PASSAGE TO READ:
------------------------------
Origin of Man Theories
Origin of Man Theories - How do scientists explain it?
The mainstream origin of man theory states that mankind and apes came from a common ancestor a few million years ago. At that point, an ancient primate went two different genetic directions—today's apes and today's man. Although the theory appears logical, it really has no support in the fossil record. Much of the alleged evidence that filled text books over the last 50 years has now been reclassified or rejected altogether. The missing links are still missing.
Origin of Man Theories – The Missing Links
"Ramapithecus" was widely recognized as a direct ancestor of humans and is now categorized as an extinct type of orangutan. "Piltdown man" was hyped as the missing link in publications for over 40 years until he was found to be a fraud based on a human skull cap and an orangutan's jaw. "Nebraska man" was determined to be a fraud based on a single tooth of a rare type of pig. "Java man" was based on sketchy evidence of a femur, skull cap and three teeth found within a wide area over a one year period. It turns out the bones were found in an area of human remains, and now the femur is considered human and the skull cap from a large ape. "Neandertal man" was traditionally depicted as a stooped ape-man, but it's now accepted that the alleged posture was due to disease and that Neandertal is just a variation of the human kind.
------------------------------
EXTRACTED ENTRIES:
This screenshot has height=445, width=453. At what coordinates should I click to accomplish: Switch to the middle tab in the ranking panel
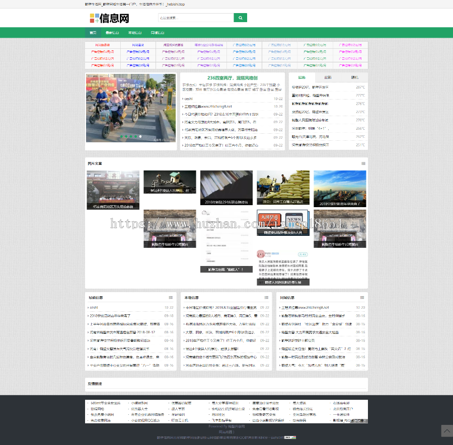pyautogui.click(x=328, y=78)
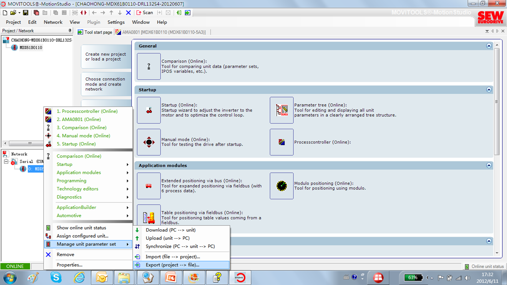Collapse the Application modules section
This screenshot has height=285, width=507.
[489, 166]
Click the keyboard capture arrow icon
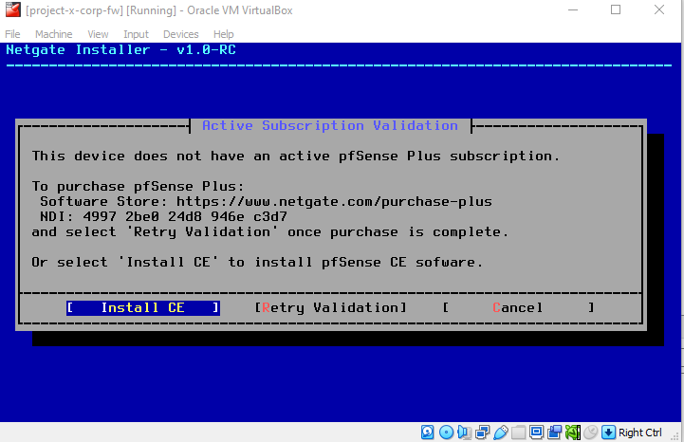Screen dimensions: 684x442 pyautogui.click(x=609, y=433)
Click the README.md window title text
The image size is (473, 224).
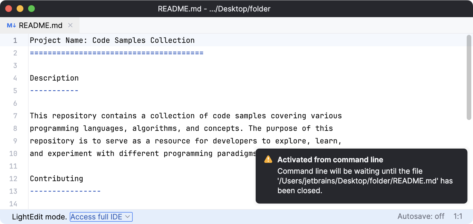click(214, 9)
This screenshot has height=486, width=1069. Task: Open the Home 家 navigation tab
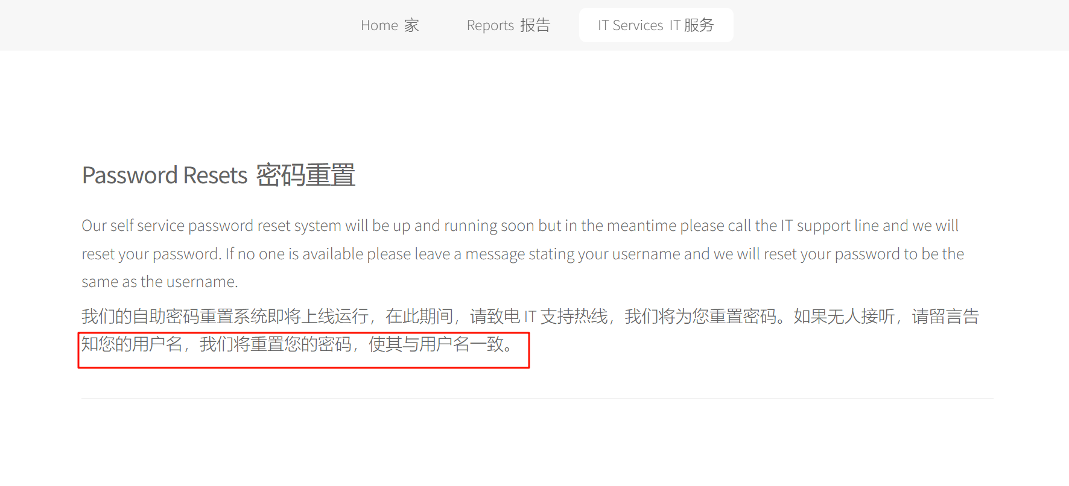390,25
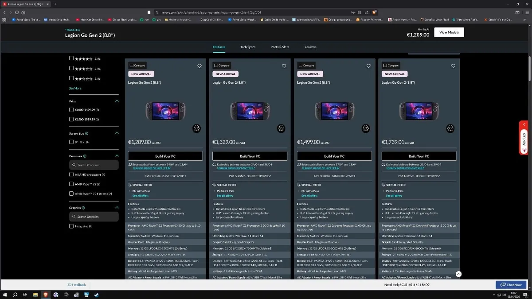Check the €1000-1499.99 price filter
This screenshot has height=299, width=532.
click(x=71, y=110)
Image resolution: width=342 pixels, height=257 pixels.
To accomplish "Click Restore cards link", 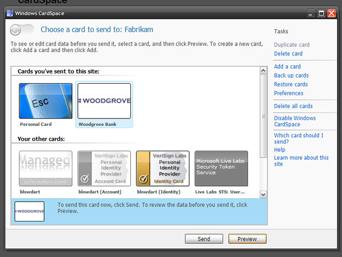I will [x=291, y=84].
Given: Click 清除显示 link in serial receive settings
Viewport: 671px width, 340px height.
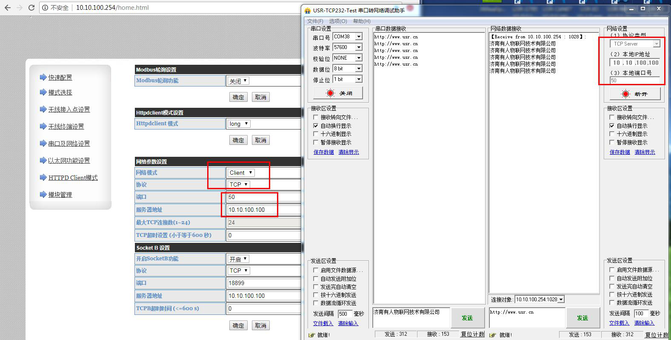Looking at the screenshot, I should (x=348, y=152).
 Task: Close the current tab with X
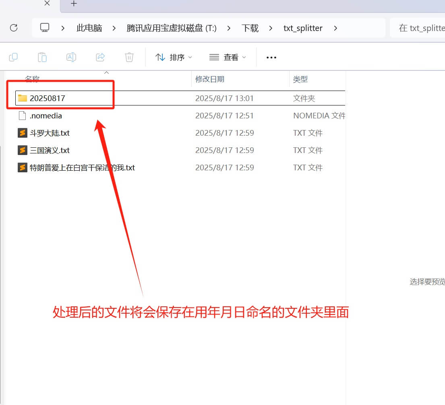coord(47,3)
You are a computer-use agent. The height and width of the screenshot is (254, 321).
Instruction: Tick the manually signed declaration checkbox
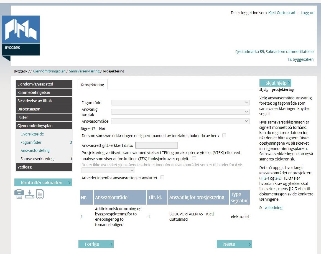(x=224, y=135)

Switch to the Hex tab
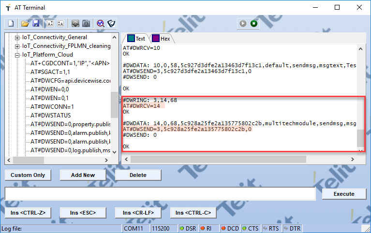161,39
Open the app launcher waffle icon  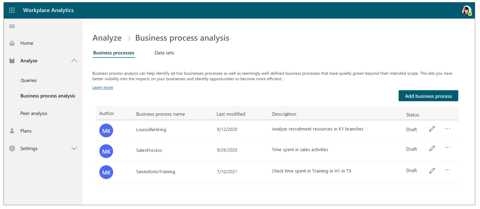12,10
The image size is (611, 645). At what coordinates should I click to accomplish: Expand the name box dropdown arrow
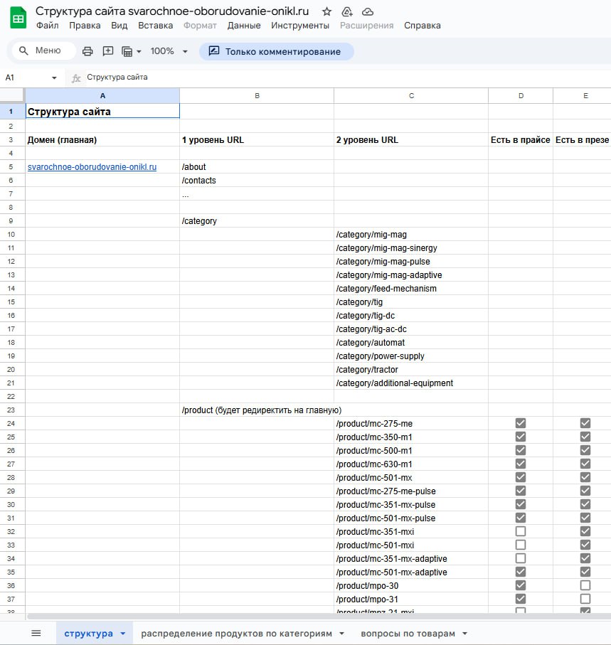click(x=54, y=78)
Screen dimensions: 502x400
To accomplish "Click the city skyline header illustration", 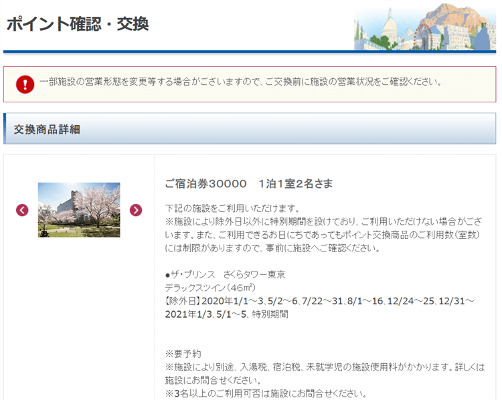I will pyautogui.click(x=425, y=27).

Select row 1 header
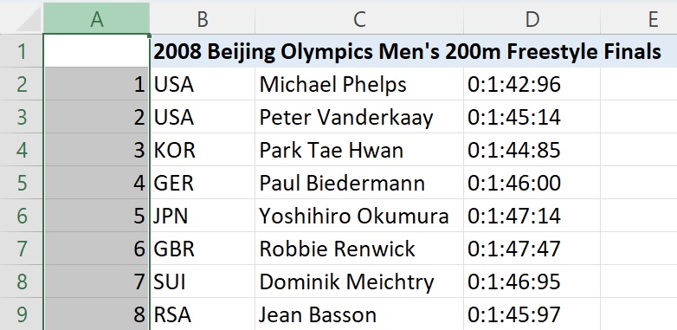coord(22,51)
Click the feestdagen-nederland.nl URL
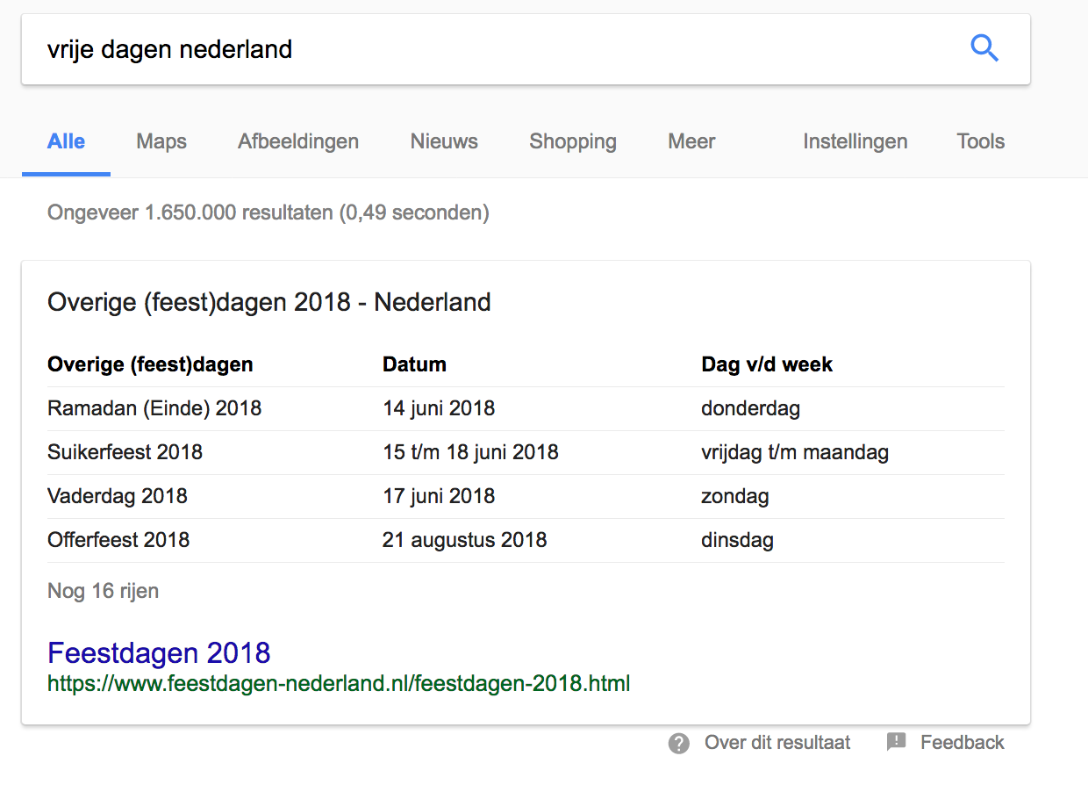The width and height of the screenshot is (1088, 792). point(339,683)
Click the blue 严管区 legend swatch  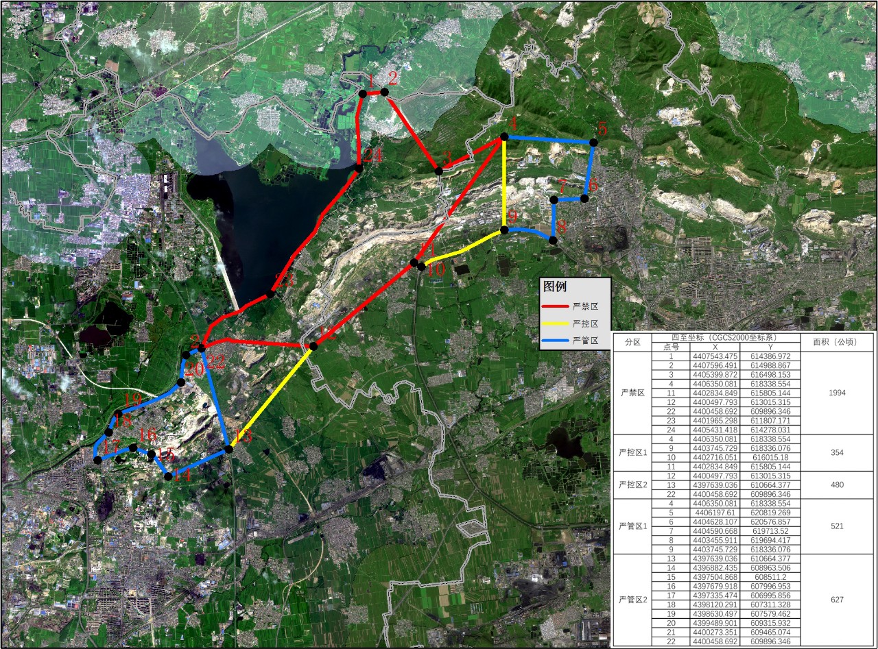click(x=555, y=340)
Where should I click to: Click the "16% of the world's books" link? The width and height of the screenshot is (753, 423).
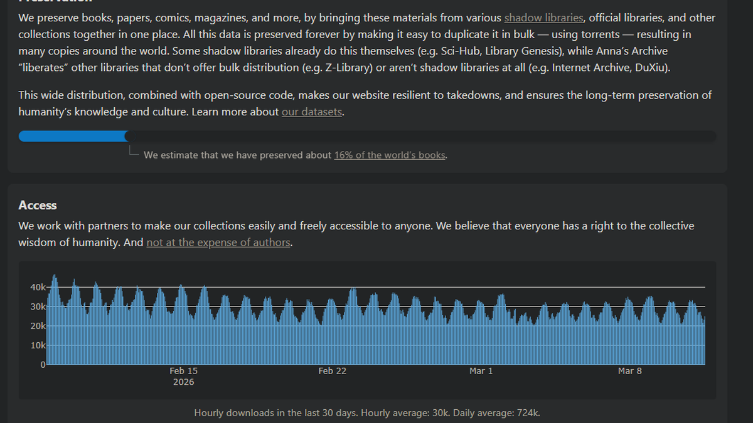[x=390, y=155]

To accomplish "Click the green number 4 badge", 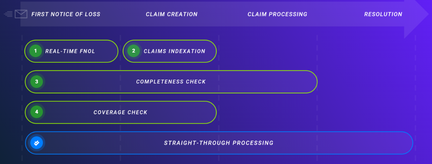I will tap(37, 112).
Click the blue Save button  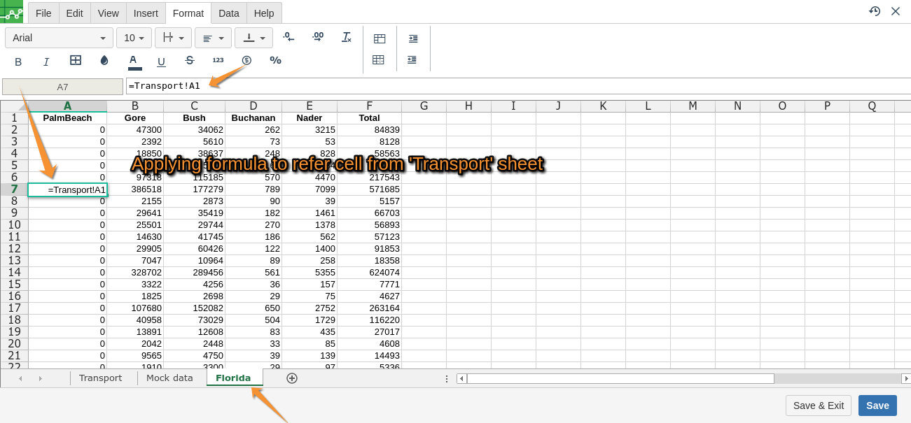tap(877, 406)
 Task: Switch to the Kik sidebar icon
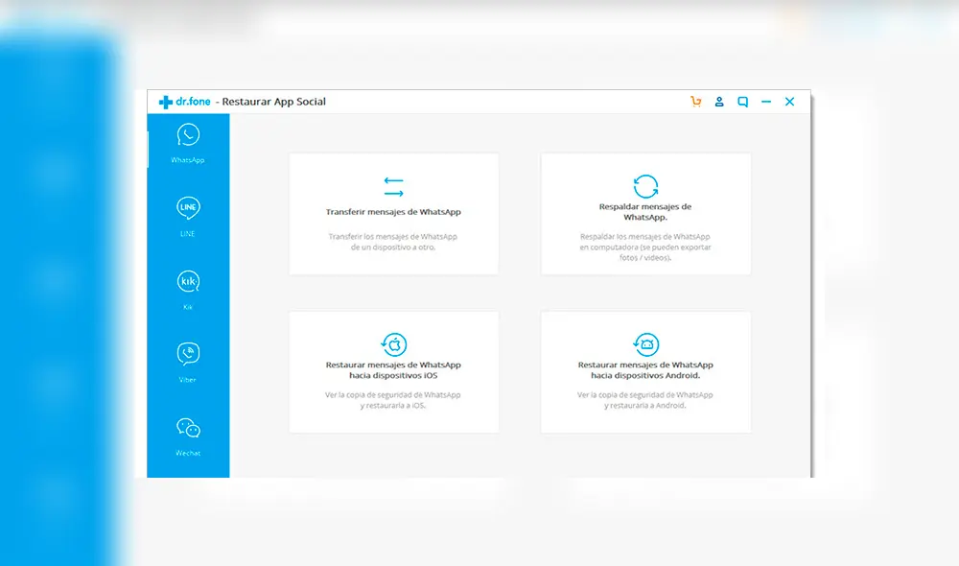[188, 281]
------------------------------
REQUIRED ACTIONS:
- 1) Decide whether each statement agrees with the text on origin of man theories, answering yes or no and quoting the deciding words: (a) Piltdown man was based on a human skull cap and an orangutan's jaw. (b) Nebraska man was based on a single tooth of a rare type of ape. (c) Ramapithecus is now categorized as an extinct type of gorilla.
- 2) According to the text on origin of man theories, for how long was Piltdown man hyped as the missing link in publications?
- 3) Please go on with the text on origin of man theories from the point where it stops.

EXPECTED RESPONSES:
- 1)
(a) Yes: "a human skull cap and an orangutan's jaw"
(b) No: "a single tooth of a rare type of pig"
(c) No: "an extinct type of orangutan"

- 2) For over 40 years.

- 3)
"Australopithecus afarensis," or "Lucy," has been considered a missing link for years. However, studies of the inner ear, skulls and bones have shown that she was merely a pygmy chimpanzee that walked a bit more upright than some other apes. She was not on her way to becoming human. "Homo erectus" has been found throughout the world. He is smaller than the average human of today, with a proportionately smaller head and brain cavity. However, the brain size is within the range of people today and studies of the middle ear have shown that he was just like current Homo sapiens. "Australopithecus africanus" and "Peking man" were presented as ape-men missing links for years, but are now both considered Homo erectus. "Homo habilis" is now generally considered to be comprised of pieces of various other types of creatures, such as Australopithecus and Homo erectus, and is not generally viewed as a valid classification.
Based on the fossil evidence alone, human evolution must be considered a theory in crisis. In addition, the evolutionary hypothesis must deal with many other issues, including the realities of genetics, biochemistry, design mechanics, irreducible complexity, DNA structure, and information systems.